Verwaltungsrecht

Vollstreckung bestandskräftiger Untersagung gewerblicher Krankenpflege – Nichtvollzugszugsage

Aktenzeichen  M 16 K 16.3730

Datum:
15.11.2016
Rechtsgebiet:
Gerichtsart:
VG
Gerichtsort:
München
Rechtsweg:
Verwaltungsgerichtsbarkeit
Normen:
GDVG GDVG Art. 18 Abs. 4
BayVwZVG BayVwZVG Art. 29, Art. 38
BayVwVfG BayVwVfG Art. 38 Abs. 1 S. 1

 

Leitsatz

Die gesonderte Androhung unmittelbaren Zwangs nach einer bestandskräftigen Untersagung (einer gewerblichen Krankenpflege) kann nur insoweit angefochten werden, als eine Rechtsverletzung in der Androhung selbst liegt (Art. 38 Abs. 1 S. 3 VwZVG). Die von der Behörde in der mündlichen Verhandlung zu Protokoll gegebene Nichtvollzugszusage (Art. 38 Abs. 1 S. 1 BayVwVfG) steht der Androhung und Vollstreckung nicht entgegen, wenn der Kläger die Voraussetzungen der Zusage nicht eingehalten hat, weil er weder ein Betriebs- und Sanierungskonzept vorgelegt noch die Gläubiger befriedigt hat. (redaktioneller Leitsatz)

Vorliegende Einträge:
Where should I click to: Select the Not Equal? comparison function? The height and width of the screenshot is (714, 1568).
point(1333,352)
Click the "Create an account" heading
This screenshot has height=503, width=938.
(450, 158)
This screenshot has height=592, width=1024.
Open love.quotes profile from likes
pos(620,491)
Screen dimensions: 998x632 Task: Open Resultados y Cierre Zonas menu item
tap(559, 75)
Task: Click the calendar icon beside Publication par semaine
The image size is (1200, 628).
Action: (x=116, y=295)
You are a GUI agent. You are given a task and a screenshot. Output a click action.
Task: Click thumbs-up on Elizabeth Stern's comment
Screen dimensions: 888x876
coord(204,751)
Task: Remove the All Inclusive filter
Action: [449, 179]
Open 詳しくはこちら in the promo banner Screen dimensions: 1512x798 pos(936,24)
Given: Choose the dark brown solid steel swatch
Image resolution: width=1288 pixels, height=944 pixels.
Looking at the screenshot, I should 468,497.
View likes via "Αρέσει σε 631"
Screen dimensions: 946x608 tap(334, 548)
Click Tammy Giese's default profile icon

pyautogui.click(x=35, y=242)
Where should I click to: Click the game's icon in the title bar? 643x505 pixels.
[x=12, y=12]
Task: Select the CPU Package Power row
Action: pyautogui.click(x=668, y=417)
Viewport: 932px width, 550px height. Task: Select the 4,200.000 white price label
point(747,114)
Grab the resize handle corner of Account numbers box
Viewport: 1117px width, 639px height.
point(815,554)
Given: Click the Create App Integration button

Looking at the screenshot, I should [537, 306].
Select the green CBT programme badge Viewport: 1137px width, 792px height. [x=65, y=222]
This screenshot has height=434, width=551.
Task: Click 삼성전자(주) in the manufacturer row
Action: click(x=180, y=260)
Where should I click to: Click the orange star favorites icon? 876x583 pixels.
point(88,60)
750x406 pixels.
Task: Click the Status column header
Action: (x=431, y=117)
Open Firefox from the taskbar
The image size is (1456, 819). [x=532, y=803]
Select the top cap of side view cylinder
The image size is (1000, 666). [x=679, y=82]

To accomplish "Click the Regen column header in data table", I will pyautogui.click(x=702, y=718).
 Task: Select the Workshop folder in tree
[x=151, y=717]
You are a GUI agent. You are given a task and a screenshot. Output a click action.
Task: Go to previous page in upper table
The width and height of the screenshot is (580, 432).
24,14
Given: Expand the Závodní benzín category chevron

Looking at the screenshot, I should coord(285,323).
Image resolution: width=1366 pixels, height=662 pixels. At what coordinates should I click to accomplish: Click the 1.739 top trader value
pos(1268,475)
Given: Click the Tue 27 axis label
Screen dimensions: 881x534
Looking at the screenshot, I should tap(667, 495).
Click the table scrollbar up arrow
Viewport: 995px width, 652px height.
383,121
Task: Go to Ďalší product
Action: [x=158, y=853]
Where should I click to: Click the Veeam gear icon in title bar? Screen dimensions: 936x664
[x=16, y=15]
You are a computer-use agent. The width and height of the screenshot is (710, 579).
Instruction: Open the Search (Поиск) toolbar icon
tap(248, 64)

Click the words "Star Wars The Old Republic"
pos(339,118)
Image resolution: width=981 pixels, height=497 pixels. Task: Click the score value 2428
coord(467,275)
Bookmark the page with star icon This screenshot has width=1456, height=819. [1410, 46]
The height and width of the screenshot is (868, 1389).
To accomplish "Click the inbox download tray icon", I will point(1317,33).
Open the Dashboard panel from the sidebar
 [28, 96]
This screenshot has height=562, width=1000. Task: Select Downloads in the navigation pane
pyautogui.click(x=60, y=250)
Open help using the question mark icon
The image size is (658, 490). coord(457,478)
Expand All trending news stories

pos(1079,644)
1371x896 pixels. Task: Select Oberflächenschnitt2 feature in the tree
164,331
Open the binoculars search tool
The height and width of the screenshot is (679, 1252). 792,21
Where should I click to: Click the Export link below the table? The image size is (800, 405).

Arbeitsanweisungen:
A) Erklären Sie in ein bis drei Sätzen anhand der Entscheidung zur gewerblichen Krankenpflege, warum die Nichtvollzugszusage der Behörde der Androhung und Vollstreckung nicht entgegensteht.
B) Führen Sie die Entscheidung zur gewerblichen Krankenpflege im Anschluss an den Leitsatz weiter.

Lösungen:
A) Die Nichtvollzugszusage steht der Androhung und Vollstreckung nicht entgegen, weil der Kläger ihre Voraussetzungen nicht eingehalten hat. Er hat weder ein Betriebs- und Sanierungskonzept vorgelegt noch die Gläubiger befriedigt.

B)
Auch wenn die Behörde nach Ablauf der Frist nicht mehr an die Nichtvollzugszusage gebunden ist, besteht für sie keine zwingende Verpflichtung, bereits zu diesem Zeitpunkt Vollzugsmaßnahmen einzuleiten („Anwendungsermessen“). Aus einem Entgegenkommen der Behörde kann jedoch kein Anspruch auf weiteren Vollstreckungsaufschub abgeleitet werden (Eilverfahren hierzu: BeckRS 2016, 55277). (redaktioneller Leitsatz)

Tenor

I.
Die Klage wird abgewiesen.
II.
Die Klägerin hat die Kosten des Verfahrens zu tragen.
III.
Die Kostenentscheidung ist vorläufig vollstreckbar.
Die Klägerin darf die Vollstreckung durch Sicherheitsleistung oder Hinterlegung in Höhe des vollstreckbaren Betrags abwenden, wenn nicht der Beklagte vorher Sicherheit in gleicher Höhe leistet.

Gründe

Die Klage bleibt ohne Erfolg.
Soweit die Aufhebung des Bescheids vom 3. August 2016 begehrt wird, ist die Klage zulässig, jedoch unbegründet.
Der Bescheid des Landratsamts vom 3. August 2016 in der Fassung vom 15. November 2016 ist rechtmäßig und verletzt die Klägerin nicht in ihren Rechten (§ 113 Abs. 1 Satz 1 VwGO).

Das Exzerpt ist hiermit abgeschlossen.